WORK REQUEST:
Return exactly those lines of the material below that fall between the line holding "Task: Click the Dim" and the line holding "Close the 黑猫股份", inclusive.

SUPPLIED RECORDS:

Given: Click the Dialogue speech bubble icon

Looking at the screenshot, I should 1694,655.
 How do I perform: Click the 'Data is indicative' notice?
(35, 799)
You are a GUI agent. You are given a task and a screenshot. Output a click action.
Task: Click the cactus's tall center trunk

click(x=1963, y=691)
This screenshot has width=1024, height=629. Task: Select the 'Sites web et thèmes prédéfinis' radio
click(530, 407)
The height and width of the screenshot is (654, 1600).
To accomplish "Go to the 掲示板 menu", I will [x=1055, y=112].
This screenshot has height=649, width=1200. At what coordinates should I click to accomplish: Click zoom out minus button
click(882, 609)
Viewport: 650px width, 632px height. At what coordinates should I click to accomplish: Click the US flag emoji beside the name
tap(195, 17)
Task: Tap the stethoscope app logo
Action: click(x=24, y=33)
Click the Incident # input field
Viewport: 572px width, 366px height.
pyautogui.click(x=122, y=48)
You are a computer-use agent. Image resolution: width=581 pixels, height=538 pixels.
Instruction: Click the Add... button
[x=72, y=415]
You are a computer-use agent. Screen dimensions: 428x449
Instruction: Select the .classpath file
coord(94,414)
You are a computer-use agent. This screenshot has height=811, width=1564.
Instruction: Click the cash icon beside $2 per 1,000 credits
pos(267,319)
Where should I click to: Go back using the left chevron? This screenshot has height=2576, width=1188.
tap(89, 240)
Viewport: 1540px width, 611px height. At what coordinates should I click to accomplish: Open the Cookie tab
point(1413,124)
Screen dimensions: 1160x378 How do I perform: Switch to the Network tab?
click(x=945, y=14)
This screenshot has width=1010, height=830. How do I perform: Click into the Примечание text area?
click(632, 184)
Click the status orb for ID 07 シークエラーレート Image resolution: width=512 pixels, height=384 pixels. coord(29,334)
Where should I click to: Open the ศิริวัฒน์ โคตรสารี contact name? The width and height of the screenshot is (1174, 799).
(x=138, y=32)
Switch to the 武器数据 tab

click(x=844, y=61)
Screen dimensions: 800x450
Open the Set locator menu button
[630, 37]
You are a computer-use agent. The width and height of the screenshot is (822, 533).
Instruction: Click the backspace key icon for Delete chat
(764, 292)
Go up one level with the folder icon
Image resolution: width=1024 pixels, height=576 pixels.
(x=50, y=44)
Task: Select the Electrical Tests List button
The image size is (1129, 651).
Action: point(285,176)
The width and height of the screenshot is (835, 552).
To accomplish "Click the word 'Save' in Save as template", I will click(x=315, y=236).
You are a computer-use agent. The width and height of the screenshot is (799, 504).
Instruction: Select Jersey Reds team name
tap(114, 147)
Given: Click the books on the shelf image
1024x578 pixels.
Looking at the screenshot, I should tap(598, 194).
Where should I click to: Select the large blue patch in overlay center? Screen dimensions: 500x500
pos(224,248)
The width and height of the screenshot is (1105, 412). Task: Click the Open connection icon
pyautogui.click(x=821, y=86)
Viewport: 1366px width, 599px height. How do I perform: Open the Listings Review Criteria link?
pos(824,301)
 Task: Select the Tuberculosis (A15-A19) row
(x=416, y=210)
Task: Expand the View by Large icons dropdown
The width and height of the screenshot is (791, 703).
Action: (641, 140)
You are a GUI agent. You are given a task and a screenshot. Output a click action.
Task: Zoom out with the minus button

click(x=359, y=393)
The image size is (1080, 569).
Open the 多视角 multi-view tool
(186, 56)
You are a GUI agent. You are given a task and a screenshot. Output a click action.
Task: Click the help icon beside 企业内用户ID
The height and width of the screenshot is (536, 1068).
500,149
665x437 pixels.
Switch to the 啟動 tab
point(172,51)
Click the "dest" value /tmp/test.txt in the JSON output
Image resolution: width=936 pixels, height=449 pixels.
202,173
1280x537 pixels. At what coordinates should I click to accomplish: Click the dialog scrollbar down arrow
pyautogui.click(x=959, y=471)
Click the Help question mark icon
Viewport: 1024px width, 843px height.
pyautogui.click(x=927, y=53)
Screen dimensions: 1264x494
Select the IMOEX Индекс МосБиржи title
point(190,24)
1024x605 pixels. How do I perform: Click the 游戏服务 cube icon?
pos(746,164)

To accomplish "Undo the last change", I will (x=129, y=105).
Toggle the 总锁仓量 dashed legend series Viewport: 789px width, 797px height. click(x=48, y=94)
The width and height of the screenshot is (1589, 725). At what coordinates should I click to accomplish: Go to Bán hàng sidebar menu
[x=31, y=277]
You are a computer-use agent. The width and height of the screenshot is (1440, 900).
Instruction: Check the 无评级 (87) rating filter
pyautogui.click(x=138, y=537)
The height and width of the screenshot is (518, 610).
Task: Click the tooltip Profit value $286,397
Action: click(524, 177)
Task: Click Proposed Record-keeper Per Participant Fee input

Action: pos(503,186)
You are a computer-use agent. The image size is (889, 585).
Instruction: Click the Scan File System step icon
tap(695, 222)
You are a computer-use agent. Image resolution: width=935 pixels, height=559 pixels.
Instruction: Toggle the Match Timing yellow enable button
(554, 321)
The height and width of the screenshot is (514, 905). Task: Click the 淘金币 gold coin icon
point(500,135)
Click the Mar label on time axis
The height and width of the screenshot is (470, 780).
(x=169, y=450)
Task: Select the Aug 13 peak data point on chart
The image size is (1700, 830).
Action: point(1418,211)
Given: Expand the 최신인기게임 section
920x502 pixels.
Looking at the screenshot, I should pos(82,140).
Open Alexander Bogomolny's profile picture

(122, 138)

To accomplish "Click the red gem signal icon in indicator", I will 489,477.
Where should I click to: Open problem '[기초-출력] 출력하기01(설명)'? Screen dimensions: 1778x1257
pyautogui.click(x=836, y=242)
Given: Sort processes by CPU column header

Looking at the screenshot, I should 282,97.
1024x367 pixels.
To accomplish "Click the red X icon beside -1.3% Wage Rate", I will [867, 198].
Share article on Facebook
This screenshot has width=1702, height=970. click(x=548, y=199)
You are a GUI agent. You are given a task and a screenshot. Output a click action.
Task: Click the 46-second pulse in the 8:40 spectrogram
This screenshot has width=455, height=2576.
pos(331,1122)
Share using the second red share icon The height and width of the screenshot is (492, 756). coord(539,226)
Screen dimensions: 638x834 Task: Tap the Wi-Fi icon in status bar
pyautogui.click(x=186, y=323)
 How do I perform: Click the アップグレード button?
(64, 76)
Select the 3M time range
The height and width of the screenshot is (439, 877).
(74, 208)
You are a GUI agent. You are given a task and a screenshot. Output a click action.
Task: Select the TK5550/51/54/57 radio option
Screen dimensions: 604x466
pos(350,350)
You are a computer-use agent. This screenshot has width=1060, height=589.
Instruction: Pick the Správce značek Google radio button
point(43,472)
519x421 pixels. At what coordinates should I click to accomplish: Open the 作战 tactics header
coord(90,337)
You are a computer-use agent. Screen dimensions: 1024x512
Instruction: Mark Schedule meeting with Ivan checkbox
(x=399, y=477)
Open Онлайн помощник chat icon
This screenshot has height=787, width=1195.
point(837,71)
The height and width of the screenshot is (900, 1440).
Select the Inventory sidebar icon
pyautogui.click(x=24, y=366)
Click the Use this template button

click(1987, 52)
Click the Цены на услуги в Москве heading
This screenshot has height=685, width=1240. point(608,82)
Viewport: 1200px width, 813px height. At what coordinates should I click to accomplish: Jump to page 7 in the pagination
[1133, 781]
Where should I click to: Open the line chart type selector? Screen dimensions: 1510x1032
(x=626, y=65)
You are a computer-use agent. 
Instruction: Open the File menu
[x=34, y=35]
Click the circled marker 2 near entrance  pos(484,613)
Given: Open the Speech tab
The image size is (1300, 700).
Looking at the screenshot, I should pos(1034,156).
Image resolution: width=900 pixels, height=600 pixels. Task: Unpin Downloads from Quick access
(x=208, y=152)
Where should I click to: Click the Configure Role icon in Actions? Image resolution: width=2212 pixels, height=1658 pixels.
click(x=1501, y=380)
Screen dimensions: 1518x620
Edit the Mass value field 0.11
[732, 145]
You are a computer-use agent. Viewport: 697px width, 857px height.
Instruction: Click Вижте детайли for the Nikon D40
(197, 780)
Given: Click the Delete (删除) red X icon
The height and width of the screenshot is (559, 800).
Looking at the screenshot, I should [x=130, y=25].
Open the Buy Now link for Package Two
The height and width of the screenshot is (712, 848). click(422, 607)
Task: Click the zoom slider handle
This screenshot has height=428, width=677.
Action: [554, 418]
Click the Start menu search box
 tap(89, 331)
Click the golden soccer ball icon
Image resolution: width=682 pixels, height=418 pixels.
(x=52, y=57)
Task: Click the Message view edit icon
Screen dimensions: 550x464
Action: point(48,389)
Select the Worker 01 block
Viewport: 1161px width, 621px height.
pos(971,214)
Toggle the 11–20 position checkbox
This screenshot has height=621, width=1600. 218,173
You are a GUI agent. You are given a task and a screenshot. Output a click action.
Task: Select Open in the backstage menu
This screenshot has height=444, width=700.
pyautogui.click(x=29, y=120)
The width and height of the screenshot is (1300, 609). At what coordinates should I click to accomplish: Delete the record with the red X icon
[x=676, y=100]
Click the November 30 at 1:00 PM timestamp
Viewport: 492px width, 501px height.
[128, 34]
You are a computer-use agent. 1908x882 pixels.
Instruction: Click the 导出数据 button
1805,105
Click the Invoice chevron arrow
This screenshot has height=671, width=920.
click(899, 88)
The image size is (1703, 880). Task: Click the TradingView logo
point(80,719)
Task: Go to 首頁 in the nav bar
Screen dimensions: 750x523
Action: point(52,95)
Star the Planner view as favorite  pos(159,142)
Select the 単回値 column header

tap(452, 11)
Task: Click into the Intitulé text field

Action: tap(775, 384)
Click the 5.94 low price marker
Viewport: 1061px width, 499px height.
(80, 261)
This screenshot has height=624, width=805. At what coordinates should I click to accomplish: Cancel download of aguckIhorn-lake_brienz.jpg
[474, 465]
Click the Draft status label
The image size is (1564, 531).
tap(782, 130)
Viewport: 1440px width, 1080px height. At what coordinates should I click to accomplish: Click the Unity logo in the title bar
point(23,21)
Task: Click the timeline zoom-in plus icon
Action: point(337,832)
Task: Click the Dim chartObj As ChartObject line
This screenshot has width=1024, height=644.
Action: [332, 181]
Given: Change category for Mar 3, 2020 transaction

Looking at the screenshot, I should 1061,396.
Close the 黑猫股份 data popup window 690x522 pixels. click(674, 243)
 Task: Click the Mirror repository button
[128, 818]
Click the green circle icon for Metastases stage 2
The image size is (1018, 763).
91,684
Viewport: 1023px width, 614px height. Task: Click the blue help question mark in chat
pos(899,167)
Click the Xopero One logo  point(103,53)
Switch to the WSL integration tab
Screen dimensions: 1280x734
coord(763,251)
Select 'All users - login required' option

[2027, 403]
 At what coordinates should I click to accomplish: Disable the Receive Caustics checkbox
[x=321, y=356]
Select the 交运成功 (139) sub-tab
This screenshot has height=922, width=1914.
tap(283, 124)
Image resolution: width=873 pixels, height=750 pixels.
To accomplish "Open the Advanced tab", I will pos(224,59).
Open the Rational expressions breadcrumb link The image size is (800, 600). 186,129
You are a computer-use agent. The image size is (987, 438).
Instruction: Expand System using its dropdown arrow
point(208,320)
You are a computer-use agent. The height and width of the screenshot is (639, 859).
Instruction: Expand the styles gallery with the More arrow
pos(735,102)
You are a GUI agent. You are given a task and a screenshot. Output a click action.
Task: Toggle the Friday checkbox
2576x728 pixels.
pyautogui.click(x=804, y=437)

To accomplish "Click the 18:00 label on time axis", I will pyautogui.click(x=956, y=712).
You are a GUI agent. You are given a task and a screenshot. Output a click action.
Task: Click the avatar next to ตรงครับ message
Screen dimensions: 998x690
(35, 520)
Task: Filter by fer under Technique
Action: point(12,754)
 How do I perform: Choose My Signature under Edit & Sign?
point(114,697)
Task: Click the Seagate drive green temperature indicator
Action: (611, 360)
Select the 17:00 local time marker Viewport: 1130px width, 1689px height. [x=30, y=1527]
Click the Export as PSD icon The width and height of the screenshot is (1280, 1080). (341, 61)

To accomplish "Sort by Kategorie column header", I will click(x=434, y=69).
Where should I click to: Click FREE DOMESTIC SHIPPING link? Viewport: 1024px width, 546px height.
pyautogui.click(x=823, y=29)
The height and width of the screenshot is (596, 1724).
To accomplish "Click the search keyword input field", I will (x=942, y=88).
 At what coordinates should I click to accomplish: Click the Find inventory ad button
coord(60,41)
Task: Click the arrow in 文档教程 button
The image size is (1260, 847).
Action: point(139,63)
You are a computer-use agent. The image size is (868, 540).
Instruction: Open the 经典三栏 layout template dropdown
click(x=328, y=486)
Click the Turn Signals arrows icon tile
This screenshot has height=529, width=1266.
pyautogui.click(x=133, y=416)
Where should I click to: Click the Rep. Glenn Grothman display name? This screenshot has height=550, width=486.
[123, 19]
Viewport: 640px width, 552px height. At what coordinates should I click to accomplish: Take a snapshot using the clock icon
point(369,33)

EXERCISE ANSWER:
Task: Click the Dim chartObj As ChartObject line
This screenshot has width=1024, height=644.
Action: [332, 181]
Given: Change category for Mar 3, 2020 transaction

Looking at the screenshot, I should 1061,396.
Close the 黑猫股份 data popup window 690x522 pixels. click(674, 243)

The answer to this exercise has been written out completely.